My answer is no. People die because the human race is mortal. What they eat may cause them to die sooner (much sooner if they eat strychnine; less soon, perhaps – barring plane crashes – if they eat Hollandaise sauce). But in any case, some time before they reach the age of 120, they will die; and no religion of eating, however perfectly obeyed, will make the slightest difference in that.

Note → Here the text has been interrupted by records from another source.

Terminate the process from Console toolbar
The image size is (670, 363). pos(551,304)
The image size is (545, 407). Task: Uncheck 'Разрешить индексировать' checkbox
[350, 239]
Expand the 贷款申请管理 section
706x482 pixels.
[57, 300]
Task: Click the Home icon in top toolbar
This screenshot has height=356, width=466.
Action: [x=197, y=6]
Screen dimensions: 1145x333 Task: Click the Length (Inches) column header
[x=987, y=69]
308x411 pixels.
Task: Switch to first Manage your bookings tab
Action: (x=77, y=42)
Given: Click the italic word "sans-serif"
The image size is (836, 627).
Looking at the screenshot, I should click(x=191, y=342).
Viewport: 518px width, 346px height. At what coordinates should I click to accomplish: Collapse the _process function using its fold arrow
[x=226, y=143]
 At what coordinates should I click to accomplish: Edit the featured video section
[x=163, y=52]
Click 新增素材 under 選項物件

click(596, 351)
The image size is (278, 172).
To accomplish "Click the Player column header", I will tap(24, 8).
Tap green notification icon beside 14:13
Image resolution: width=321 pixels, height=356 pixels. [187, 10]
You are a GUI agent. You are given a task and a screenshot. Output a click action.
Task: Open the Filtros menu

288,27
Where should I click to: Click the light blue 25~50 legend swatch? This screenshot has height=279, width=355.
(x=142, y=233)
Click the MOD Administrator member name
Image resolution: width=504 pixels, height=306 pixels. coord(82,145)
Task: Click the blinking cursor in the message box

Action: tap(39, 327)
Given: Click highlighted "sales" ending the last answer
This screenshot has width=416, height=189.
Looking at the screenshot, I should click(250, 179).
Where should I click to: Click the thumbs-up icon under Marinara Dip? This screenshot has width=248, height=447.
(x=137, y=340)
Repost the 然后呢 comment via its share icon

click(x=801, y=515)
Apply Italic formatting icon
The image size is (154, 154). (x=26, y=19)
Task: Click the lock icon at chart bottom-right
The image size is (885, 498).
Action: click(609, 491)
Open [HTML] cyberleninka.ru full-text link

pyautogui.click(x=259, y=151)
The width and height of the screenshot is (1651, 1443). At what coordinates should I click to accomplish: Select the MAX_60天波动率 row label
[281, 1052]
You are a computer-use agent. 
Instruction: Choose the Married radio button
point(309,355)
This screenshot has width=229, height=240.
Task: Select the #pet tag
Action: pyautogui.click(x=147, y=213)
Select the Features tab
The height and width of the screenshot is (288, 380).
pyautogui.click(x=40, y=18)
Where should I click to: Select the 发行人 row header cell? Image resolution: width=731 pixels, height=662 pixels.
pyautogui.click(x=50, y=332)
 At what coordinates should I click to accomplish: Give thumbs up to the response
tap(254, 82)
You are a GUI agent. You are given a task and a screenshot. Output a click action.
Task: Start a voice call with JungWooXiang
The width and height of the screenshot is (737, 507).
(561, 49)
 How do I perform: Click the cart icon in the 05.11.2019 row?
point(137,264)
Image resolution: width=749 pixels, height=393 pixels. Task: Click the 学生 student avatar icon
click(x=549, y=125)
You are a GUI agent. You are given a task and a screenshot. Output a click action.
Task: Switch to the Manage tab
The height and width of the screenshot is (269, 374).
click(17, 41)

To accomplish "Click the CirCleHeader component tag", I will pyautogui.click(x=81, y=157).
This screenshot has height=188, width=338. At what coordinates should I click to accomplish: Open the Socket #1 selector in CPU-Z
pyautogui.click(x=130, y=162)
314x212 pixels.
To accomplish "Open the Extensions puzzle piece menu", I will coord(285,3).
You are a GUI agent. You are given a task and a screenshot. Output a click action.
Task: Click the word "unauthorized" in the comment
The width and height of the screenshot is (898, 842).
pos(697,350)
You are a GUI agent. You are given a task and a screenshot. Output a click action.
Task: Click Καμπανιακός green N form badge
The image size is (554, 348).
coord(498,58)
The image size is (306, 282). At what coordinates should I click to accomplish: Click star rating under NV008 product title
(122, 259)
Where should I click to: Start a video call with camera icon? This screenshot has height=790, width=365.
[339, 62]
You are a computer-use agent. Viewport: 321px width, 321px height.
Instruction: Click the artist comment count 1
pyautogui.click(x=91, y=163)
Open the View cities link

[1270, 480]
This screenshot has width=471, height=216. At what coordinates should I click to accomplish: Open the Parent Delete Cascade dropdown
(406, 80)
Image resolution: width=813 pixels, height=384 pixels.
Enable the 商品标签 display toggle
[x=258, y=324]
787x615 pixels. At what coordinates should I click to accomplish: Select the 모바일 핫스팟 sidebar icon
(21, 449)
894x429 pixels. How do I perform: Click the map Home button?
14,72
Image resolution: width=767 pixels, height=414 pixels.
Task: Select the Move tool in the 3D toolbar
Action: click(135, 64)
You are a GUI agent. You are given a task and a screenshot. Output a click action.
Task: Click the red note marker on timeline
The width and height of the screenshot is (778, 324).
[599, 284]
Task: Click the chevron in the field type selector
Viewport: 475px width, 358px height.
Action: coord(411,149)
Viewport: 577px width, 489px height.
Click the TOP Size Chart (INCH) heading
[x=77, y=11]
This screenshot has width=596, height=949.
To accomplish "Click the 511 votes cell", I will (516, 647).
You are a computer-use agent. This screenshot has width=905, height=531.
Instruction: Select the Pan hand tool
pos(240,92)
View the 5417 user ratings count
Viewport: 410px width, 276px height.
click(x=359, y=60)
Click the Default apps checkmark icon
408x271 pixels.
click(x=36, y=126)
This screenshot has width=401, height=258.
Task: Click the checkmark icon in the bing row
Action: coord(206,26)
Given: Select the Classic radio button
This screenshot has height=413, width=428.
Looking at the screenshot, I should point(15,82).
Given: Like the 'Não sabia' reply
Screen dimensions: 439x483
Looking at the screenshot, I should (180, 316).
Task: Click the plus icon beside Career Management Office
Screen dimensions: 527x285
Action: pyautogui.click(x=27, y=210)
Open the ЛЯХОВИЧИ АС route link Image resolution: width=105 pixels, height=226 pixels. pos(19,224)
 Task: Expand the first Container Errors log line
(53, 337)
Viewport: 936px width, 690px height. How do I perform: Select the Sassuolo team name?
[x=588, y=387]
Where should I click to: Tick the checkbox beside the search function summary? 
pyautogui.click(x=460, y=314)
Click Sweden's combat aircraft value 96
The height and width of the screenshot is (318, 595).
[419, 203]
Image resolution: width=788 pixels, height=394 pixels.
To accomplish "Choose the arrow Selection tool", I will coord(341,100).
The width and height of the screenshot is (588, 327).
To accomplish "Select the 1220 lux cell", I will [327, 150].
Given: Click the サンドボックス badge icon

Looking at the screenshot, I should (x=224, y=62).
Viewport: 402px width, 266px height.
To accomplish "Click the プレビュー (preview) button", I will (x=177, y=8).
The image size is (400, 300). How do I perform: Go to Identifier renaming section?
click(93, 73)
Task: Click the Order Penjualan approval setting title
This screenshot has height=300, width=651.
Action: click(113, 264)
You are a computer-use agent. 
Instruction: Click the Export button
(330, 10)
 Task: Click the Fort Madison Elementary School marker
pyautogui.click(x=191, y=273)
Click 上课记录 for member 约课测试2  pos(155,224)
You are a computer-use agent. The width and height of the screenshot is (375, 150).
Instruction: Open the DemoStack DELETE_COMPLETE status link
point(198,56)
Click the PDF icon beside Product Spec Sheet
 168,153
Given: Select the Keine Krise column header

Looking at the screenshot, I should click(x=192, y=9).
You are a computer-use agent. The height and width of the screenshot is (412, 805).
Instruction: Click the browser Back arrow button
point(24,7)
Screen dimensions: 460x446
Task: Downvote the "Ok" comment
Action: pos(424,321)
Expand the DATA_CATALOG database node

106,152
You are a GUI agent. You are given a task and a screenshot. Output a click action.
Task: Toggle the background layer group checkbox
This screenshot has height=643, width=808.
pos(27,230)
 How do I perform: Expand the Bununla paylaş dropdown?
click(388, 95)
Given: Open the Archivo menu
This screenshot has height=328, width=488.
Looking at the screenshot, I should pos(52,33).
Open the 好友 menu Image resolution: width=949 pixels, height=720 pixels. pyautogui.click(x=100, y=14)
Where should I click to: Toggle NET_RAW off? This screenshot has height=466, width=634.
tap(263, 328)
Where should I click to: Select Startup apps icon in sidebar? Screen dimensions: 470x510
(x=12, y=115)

Therefore, the last secret of the cult of nutrition – the mystery to be guarded at all costs – is that the implicit promise of immortality (which is the principal selling point of the whole religion) is bunk. The idol in the innermost sanctum doesn’t just have no clothes on; it is even there. But the faithful must scrupulously avoid facing that fact. The one question they must never ask is whether indefinitely on a diet of tofu and organically grown green leaves–without even salt to perk it up, or wine to wash it down, or a nice smoke to top it off–even vaguely resembles living as the human race in its earthly wisdom has defined it.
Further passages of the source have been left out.